▶ [ИСТОЧНИК]
_ _ _ _ _ _ _
У Гоббса, очевидно, были и другие оппоненты и критики. В одной из глав этой книги говорилось о кембриджских платониках, а в последней главе было сказано кое-что о Сэмюэле Кларке. Кембриджские платоники и Кларк были рационалистами в том смысле, что они верили, что человеческий разум способен постигать вечные и неизменные принципы этики, и, утверждая это, они противостояли Гоббсу. Однако Шефтсбери и Хатчесон, которые также противостояли Гоббсу, не разделяли его рационализма и вместо этого обратились к теории нравственного чувства. Я не намерен утверждать, что между рационалистами и защитниками теории нравственного чувства не было общей основы, поскольку в обоих типах этической теории присутствовал, например, элемент интуиционизма, но я думаю, что существовали важные различия. Для рационалиста ум схватывает вечные и неизменные моральные принципы, которые он может использовать в качестве руководства в своём поведении, в то время как для сторонника теории нравственного чувства человек непосредственно постигает моральные качества в конкретных примерах, а не абстрактные принципы.
_ _ _ _ _ _ _
▶ [ИСХОДНЫЕ МАТЕРИАЛЫ]
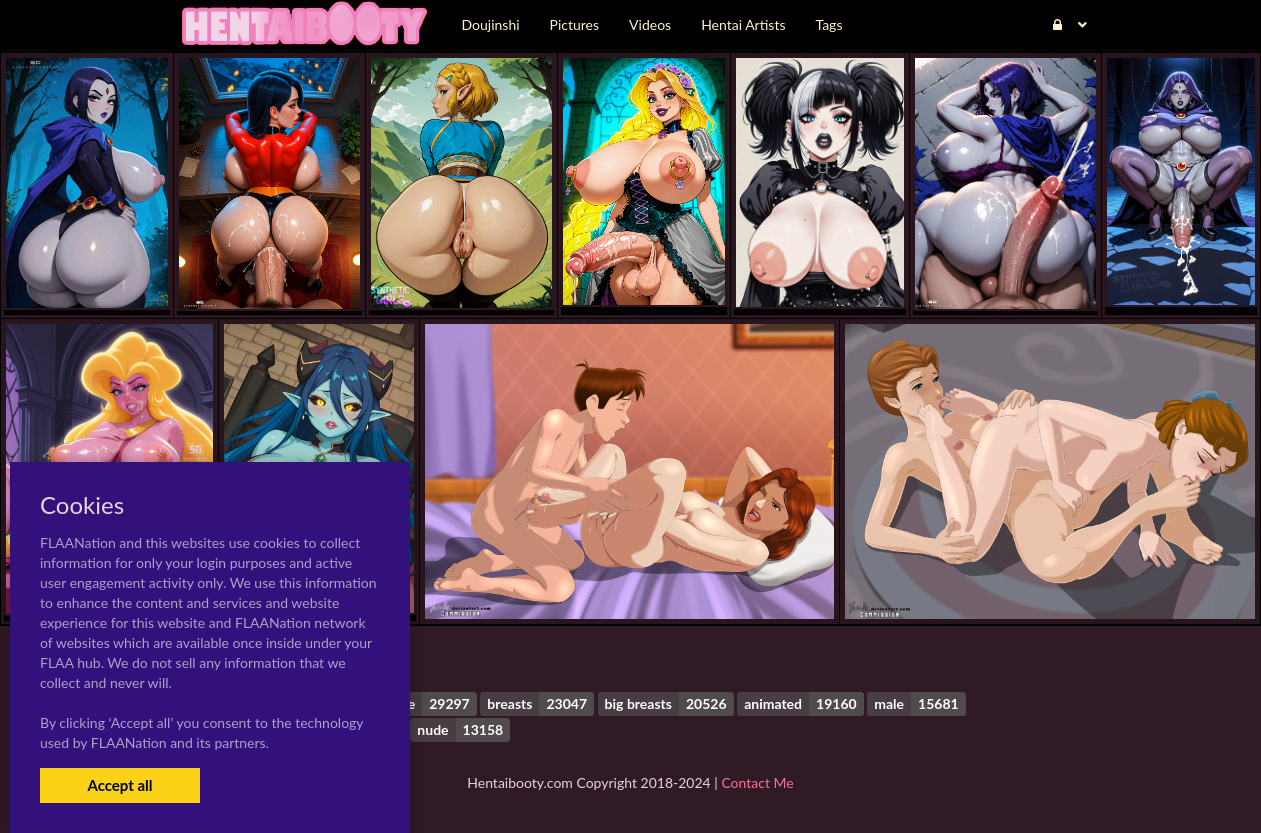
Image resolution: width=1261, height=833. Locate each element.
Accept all (119, 785)
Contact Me (757, 782)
_ _ _ _ _ _ _
▶ [ПИСЬМЕННОЕ ЗАДАНИЕ A] Проверьте, согласуются ли с отрывком о Гоббсе и его критиках три утверждения: (i) кембриджские платоники считали, что человеческий разум способен постигать вечные принципы этики; (ii) Шефтсбери и Хатчесон поддерживали Гоббса; (iii) автор считает, что у рационалистов и сторонников теории нравственного чувства не было ничего общего. На каждое ответьте «да» или «нет» и дословно приведите слова отрывка, которые это решают.
▶ [ПИСЬМЕННОЕ ЗАДАНИЕ B] Допишите отрывок о Гоббсе и его критиках, продолжив его после последнего предложения.
Список здесь ни при чём.

▶ [ОТВЕТ A]
(i) Да: «они верили, что человеческий разум способен постигать вечные и неизменные принципы этики».
(ii) Нет: «Шефтсбери и Хатчесон, которые также противостояли Гоббсу».
(iii) Нет: «в обоих типах этической теории присутствовал, например, элемент интуиционизма».

▶ [ОТВЕТ B]
Это означает, что защитник теории нравственного чувства, возможно, более склонен, чем рационалист, обращать внимание на то, как работает ум обычного человека, когда он принимает решения и выносит суждения. Другими словами, мы будем ожидать найти у него больше внимания к тому, что мы можем назвать моральной психологией. И на практике мы находим, что Батлер особенно отличался большой психологической проницательностью. Кроме того, в теории нравственного чувства мы находим определённое понимание роли, которую «чувство» играет в этической жизни. Проведённая аналогия между моральным различением и эстетической оценкой помогает подчеркнуть этот факт.

Однако если мы рассмотрим обычное моральное сознание, то увидим, что «чувство» или непосредственность составляют лишь один элемент. Существуют также, например, моральное суждение или решение и авторитетный императив. Епископ Батлер попытался воздать должное этому аспекту теории в своём анализе совести. И, поступая так, он в значительной степени трансформировал первоначальную теорию нравственного чувства и помог выявить различия между моральным различением и эстетической оценкой.

В нравственной теории Батлера есть ещё один аспект, заслуживающий внимания. Шефтсбери и Хатчесон делали акцент на «моральном превосходстве», на добродетели как состоянии характера, на «склонностях». Главным объектом нравственного чувства для Хатчесона, как мы видели, были любовные или благожелательные склонности. Но совесть и моральные решения касаются прежде всего поступков. Однако у Батлера есть тенденция смещать важность со склонностей на поступки, поступки, рассматриваемые, конечно, не как простые внешние акты, но наполненные мотивами, исходящими от человеческих существ. И чем больше важности придаётся поступкам, тем менее значимым становится уподобление эстетики и этики.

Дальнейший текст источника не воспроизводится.